Freckles

It was autumn when I peed on a stick and saw two pink lines.

The very word “autumn” brings a flood of sensory memories, suffused with nausea: cool, crisp days; the colorful trees of old St. Louis neighborhoods; the Indian masala chai my husband used to make back then; the three part-time jobs I’d found on Craigslist: English tutor, substitute teacher, church musician; pre-sunrise traffic jams from the city to the suburbs; furtive trips to the gas station for chocolate milk and bags of chips; other desperate emotional episodes involving food; sitting outside in the sun between students or classes, shivering on a warm, sunny slab of concrete, hugging my sick, fatigued body.

We called our new microscopic baby “Freckles.”

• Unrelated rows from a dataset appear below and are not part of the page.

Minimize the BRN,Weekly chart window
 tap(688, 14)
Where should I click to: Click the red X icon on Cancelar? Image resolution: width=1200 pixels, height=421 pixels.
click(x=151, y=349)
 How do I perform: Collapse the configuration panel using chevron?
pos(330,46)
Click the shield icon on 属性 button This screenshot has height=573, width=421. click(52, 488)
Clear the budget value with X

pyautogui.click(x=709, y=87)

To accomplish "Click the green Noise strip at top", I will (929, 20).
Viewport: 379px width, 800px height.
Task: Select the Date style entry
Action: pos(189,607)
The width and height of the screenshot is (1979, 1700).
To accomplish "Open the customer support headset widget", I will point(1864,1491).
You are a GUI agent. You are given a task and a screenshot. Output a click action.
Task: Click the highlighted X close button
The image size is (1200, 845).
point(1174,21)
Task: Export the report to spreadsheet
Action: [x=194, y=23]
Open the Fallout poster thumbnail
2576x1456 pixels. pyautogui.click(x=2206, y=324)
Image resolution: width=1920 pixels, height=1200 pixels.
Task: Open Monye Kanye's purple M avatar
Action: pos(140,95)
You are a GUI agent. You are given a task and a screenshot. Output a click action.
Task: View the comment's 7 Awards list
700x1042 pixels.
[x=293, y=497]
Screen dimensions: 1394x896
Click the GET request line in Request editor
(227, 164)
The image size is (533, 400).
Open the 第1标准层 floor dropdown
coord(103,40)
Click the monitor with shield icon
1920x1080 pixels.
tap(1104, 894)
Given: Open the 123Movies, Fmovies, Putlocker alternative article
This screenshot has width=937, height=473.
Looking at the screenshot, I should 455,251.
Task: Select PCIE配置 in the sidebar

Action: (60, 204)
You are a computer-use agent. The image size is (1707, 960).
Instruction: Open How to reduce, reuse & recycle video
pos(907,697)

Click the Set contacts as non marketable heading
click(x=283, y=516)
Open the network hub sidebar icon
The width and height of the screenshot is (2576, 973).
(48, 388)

I’d had a miscarriage three months earlier at nine weeks gestation. I had seen blood in the toilet at the doctor’s office. Had seen the fetus on an ultrasound, its body curved, tissue wrapped around a proto-spine, already coming apart.

And nine weeks into my new pregnancy I woke up and felt un-pregnant. Un-nauseaus. My emotional state had shifted—from one in which everything was enhanced and made more intense by the hormones—to a blank, gray, let-down feeling.

I was certain that I was going to miscarry again.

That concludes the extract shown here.